__EXERCISE DIRECTIONS__
Reproduce the lines of the records word for word, starting at the line that contains "Click the final /run/user/1000 path" and ending after the line that contains "coord(429,382)". Leave the pictures out of your copy.

__DATA FOR THE TASK__
## Start

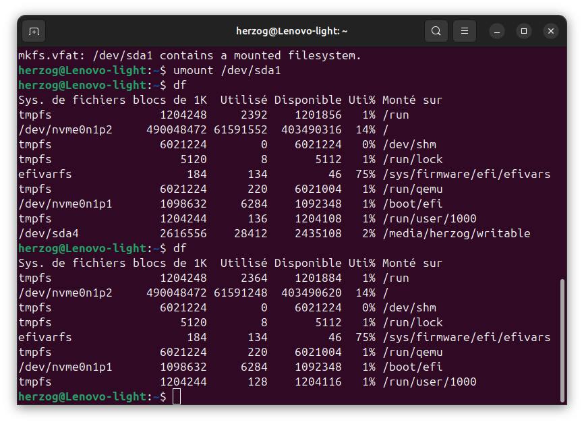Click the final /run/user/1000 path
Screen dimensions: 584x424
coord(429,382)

## End
## Start

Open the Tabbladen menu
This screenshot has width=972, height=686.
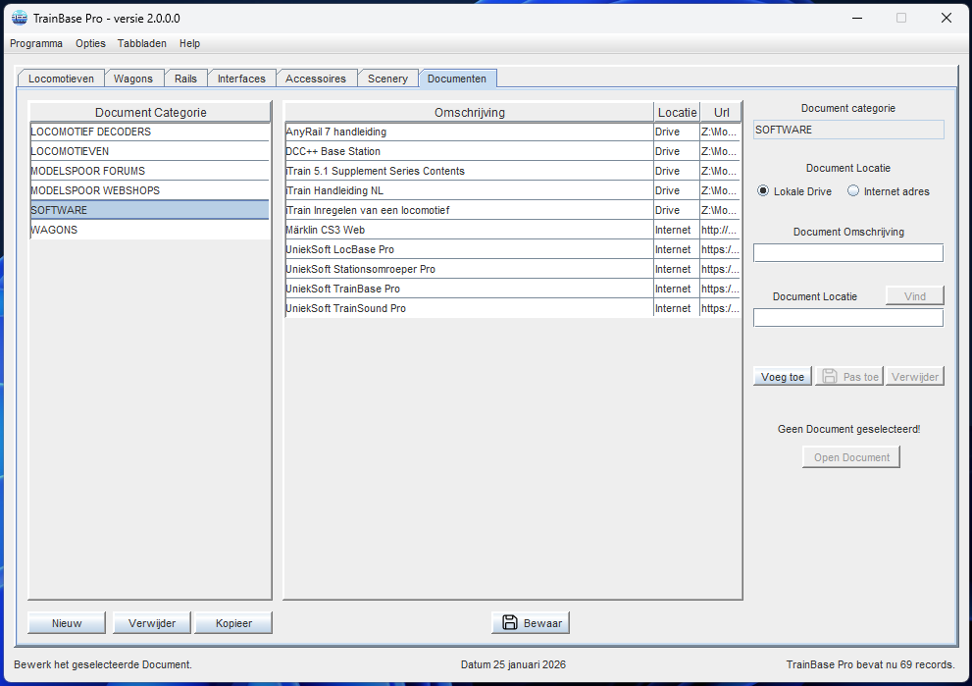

## End

__IN RESPONSE__
Click the final /run/user/1000 path
Screen dimensions: 584x424
coord(429,382)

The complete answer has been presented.